This work addresses the challenges of partial annotation—where only “known actions” are labeled while numerous “unknown actions” remain unlabeled—and ambiguous action boundaries in temporal action segmentation. To this end, we formally introduce a novel task termed “action discovery”: jointly identifying, segmenting, and clustering both known and unknown actions under weak supervision. Methodologically, we propose a Granularity-Guided Segmentation Module (GGSM) to capture multi-granularity temporal structures, and an Unknown Action Segment Assignment module (UASA) that jointly leverages temporal modeling and embedding similarity learning, using known actions as semantic anchors to guide the temporal localization and semantic clustering of unknown actions. Extensive experiments on Breakfast, 50Salads, and Desktop Assembly demonstrate significant improvements over existing state-of-the-art methods, validating the approach’s effectiveness and generalizability in realistic, boundary-ambiguous behavioral scenarios.
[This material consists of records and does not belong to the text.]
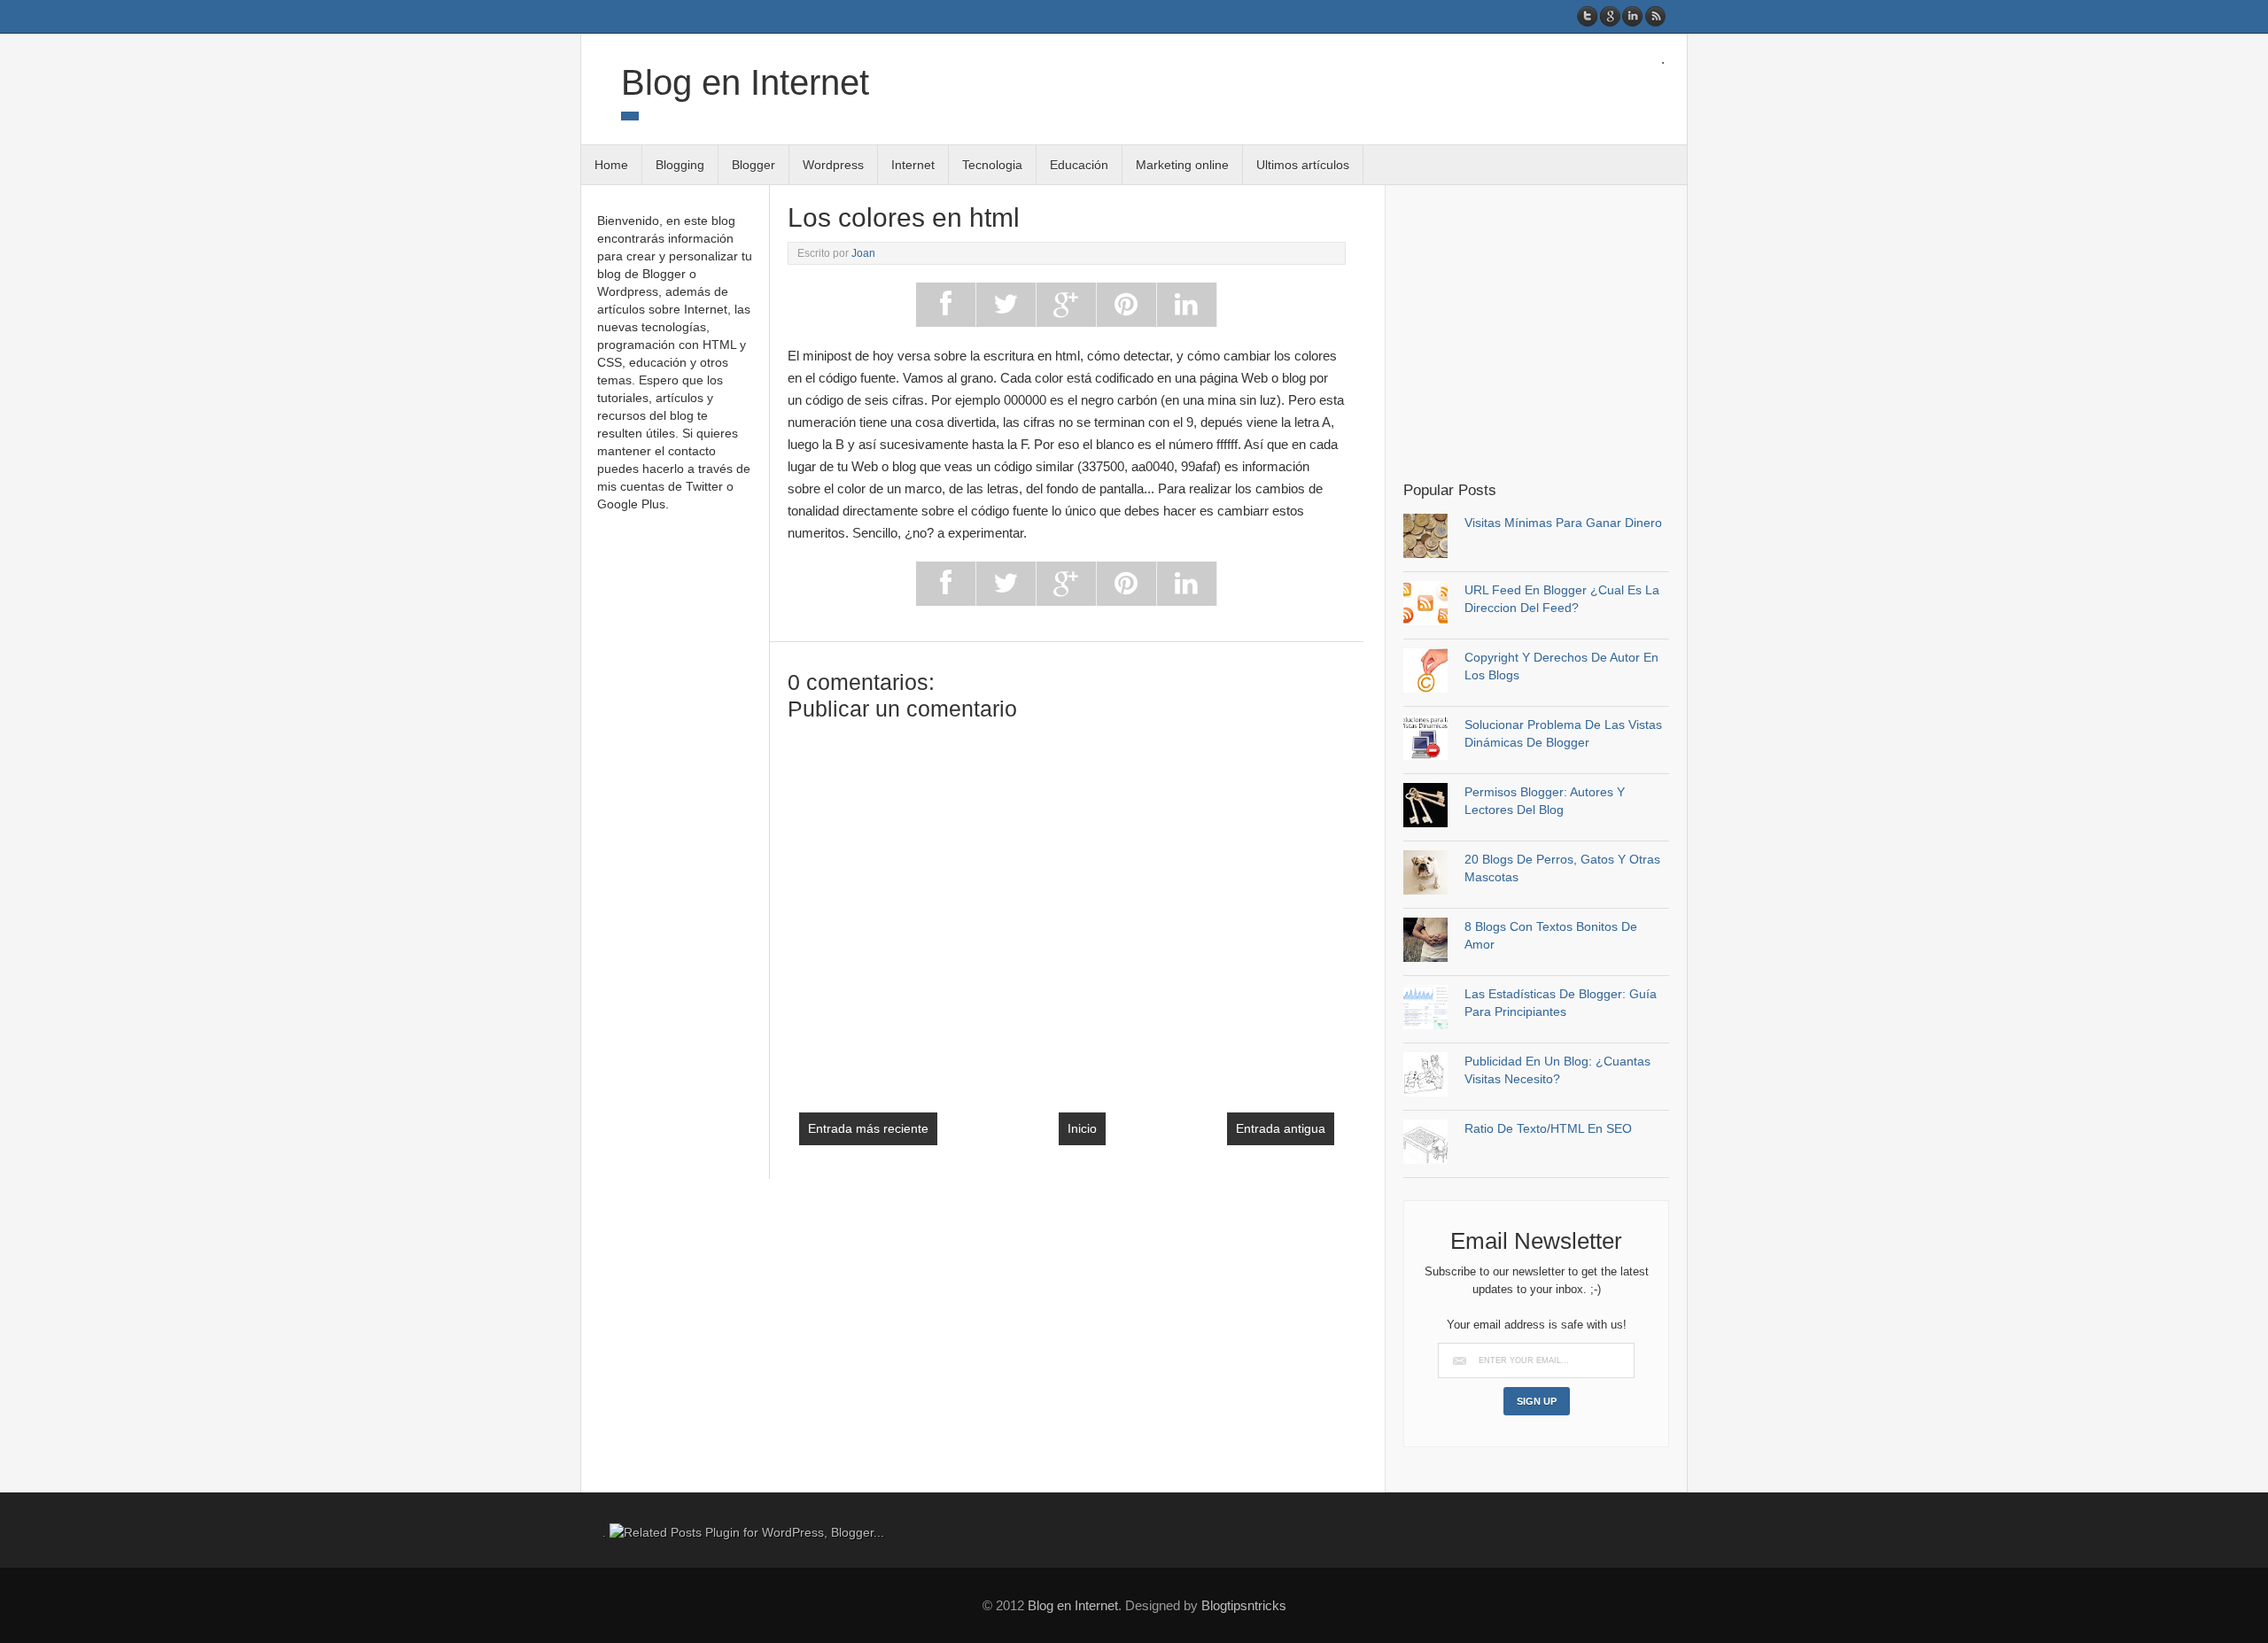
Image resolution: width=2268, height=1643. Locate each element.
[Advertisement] (1552, 331)
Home (611, 165)
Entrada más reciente (868, 1128)
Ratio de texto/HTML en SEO (1548, 1128)
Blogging (680, 165)
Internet (913, 165)
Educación (1079, 165)
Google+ (1610, 16)
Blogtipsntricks (1243, 1605)
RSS (1654, 16)
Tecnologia (992, 165)
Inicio (1082, 1128)
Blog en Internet (745, 82)
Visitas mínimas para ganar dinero (1563, 522)
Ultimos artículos (1302, 165)
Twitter (1588, 16)
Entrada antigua (1280, 1128)
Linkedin (1632, 16)
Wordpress (833, 165)
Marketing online (1182, 165)
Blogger (753, 165)
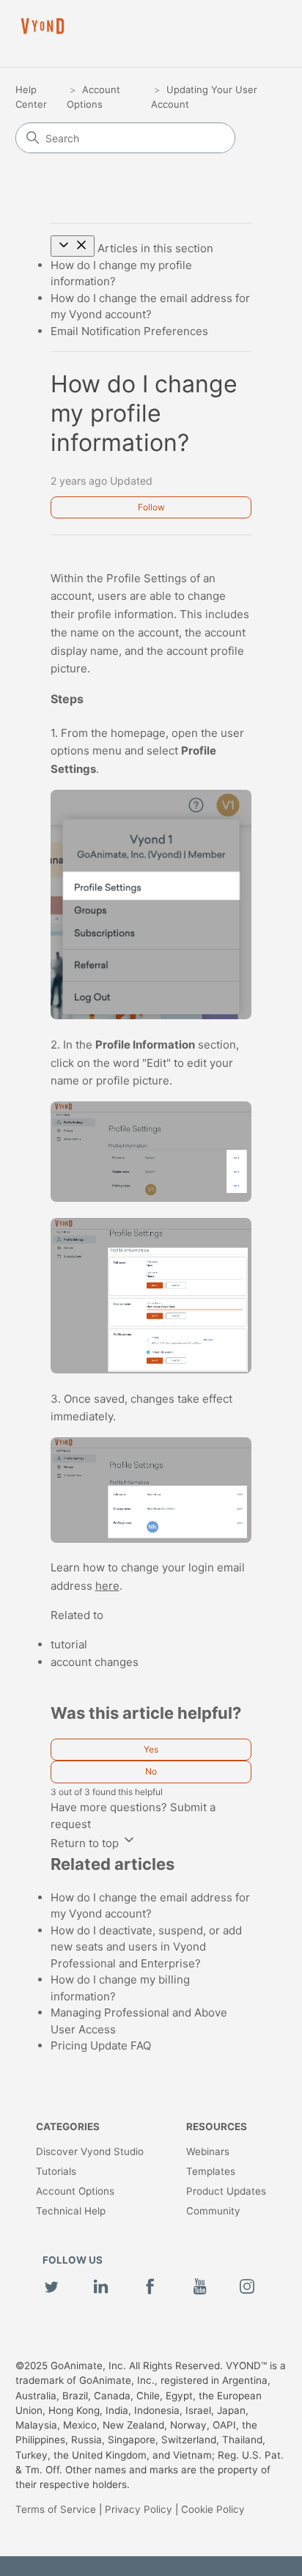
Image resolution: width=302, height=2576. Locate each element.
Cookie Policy (213, 2509)
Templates (210, 2171)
We introduce Action Discovery, a novel setup within Temporal Action Segmentation that addresses the challenge of defining and annotating ambiguous actions and incomplete annotations in partially labeled datasets. In this setup, only a subset of actions - referred to as known actions - is annotated in the training data, while other unknown actions remain unlabeled. This scenario is particularly relevant in domains like neuroscience, where well-defined behaviors (e.g., walking, eating) coexist with subtle or infrequent actions that are often overlooked, as well as in applications where datasets are inherently partially annotated due to ambiguous or missing labels. To address this problem, we propose a two-step approach that leverages the known annotations to guide both the temporal and semantic granularity of unknown action segments. First, we introduce the Granularity-Guided Segmentation Module (GGSM), which identifies temporal intervals for both known and unknown actions by mimicking the granularity of annotated actions. Second, we propose the Unknown Action Segment Assignment (UASA), which identifies semantically meaningful classes within the unknown actions, based on learned embedding similarities. We systematically explore the proposed setting of Action Discovery on three challenging datasets - Breakfast, 50Salads, and Desktop Assembly - demonstrating that our method considerably improves upon existing baselines.